A broken insulator at the Bedeque substation shut down one of the two cables that carries electricity to PEI from the mainland, leaving thousands without electricity.

 

The problem started at 6 p.m. and took about 3.5 hours for Maritime Electric to repair. At one point 23,000 households were without electricity.

While Maritime Electric has oil-fired generators on the Island, it is heavily reliant on the far less expensive power it can import via two cables under the Northumberland Strait, even as Maine power proposals shape regional supply.

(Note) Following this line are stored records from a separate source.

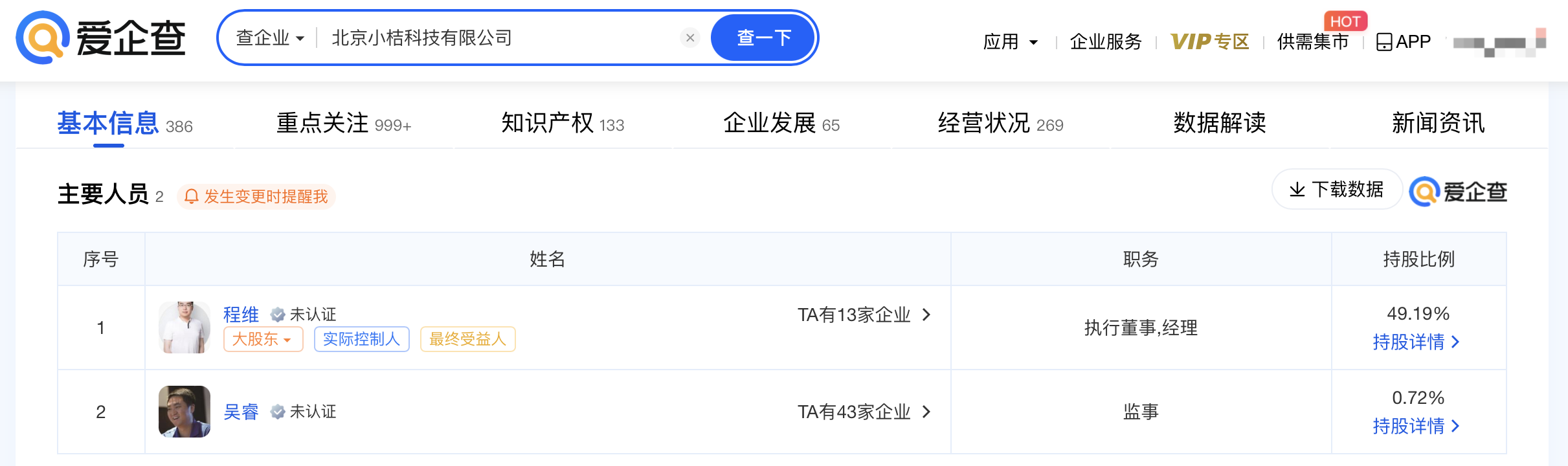Open 吴睿's profile photo thumbnail
The height and width of the screenshot is (466, 1568).
tap(185, 412)
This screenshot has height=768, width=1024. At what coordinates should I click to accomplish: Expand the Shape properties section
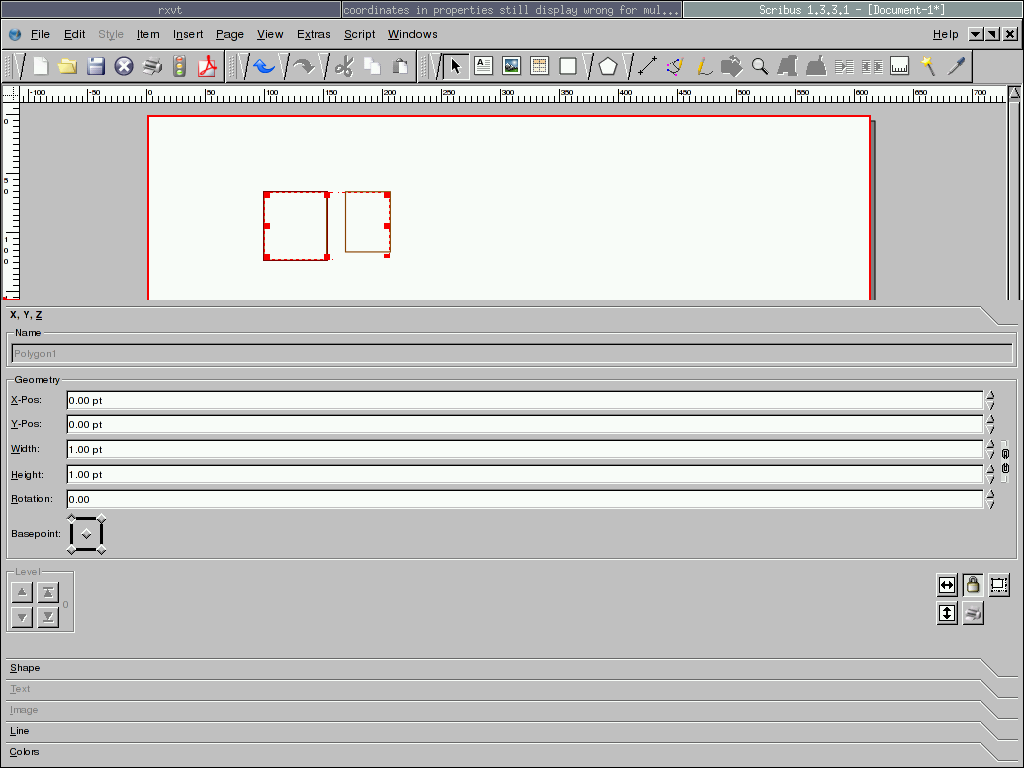coord(25,668)
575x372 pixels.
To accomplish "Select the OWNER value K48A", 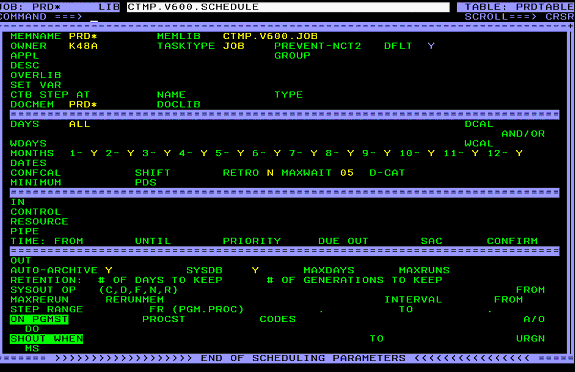I will (x=83, y=46).
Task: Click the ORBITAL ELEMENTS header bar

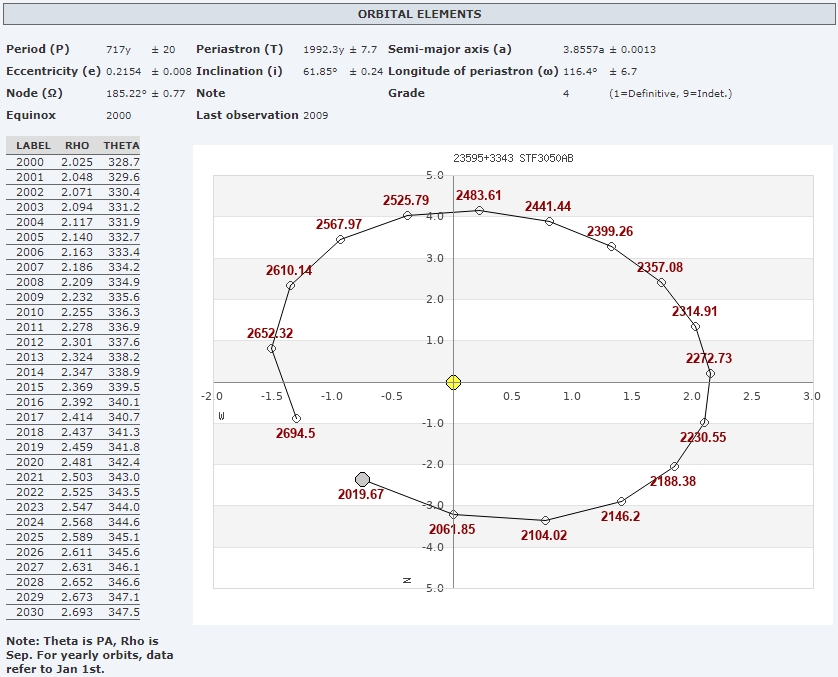Action: (419, 14)
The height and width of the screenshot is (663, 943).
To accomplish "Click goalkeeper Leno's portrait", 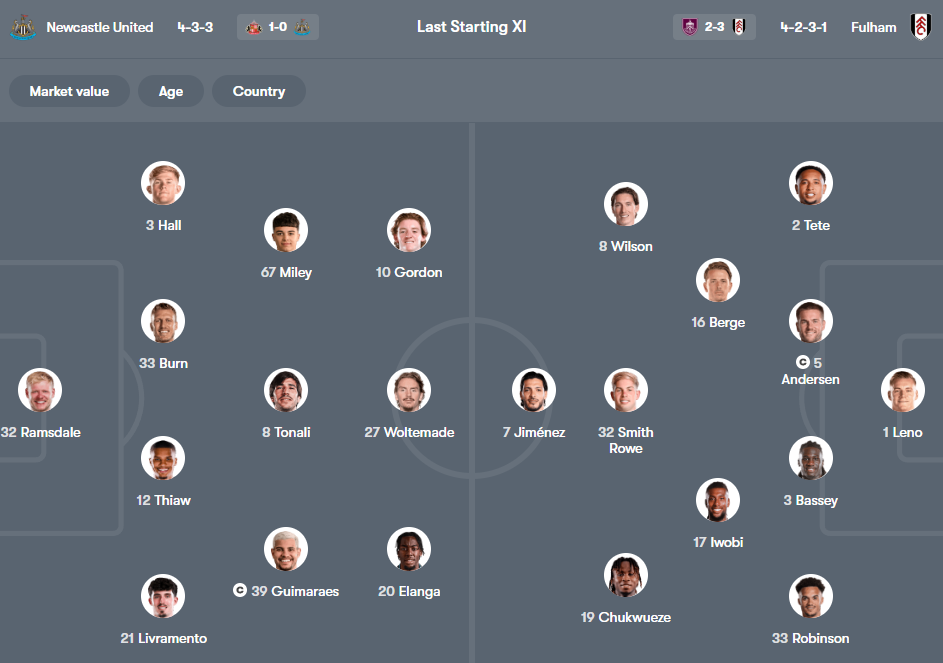I will click(x=903, y=390).
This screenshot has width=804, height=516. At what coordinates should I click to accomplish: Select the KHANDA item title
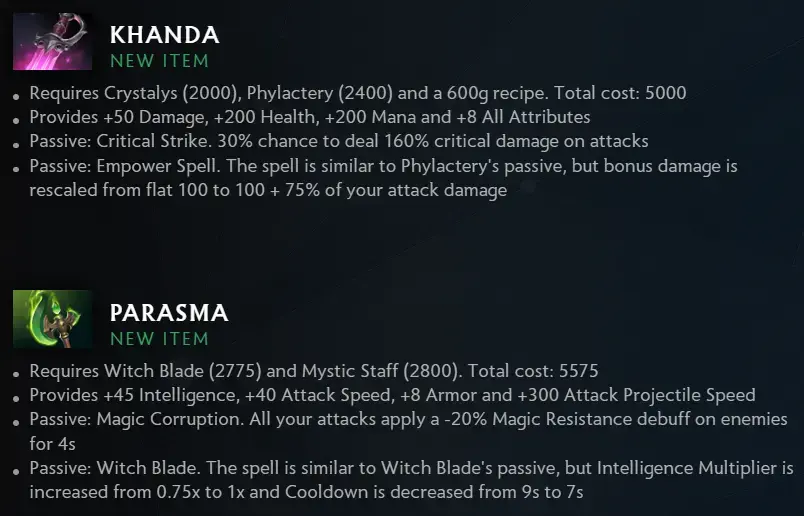165,35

Those cables are close to capacity, and when one goes down, the electricity grid goes into a partial shutdown to protect the remaining cable.

"One of the things that can damage that type of equipment is overloading it, especially as peak demand shifts to January in colder months," said Maritime Electric vice-president of corporate planning and energy supply John Gaudet.

"We want to make sure that we take care of them the best we can."

Maritime Electric was able to provide 30 MW of power from the Eastern Kings Wind Farm, even as PEI wind projects face criticism, saving it from firing up more generators.

"It just was good fortune that the wind was blowing," said Gaudet.

"It was a classic example of wind replacing oil, even as PEI's wind plan faces uncertainty today."

The cables to the mainland were installed in 1977. At the time, either one could supply the entire province's needs, but that is no longer the case.

The province has been lobbying the federal government for funding for a new cable to the mainland, in part to export Atlantic wind power produced on the Island.

Maritime Electric is continuing to investigate why the insulator at the Bedeque substation failed.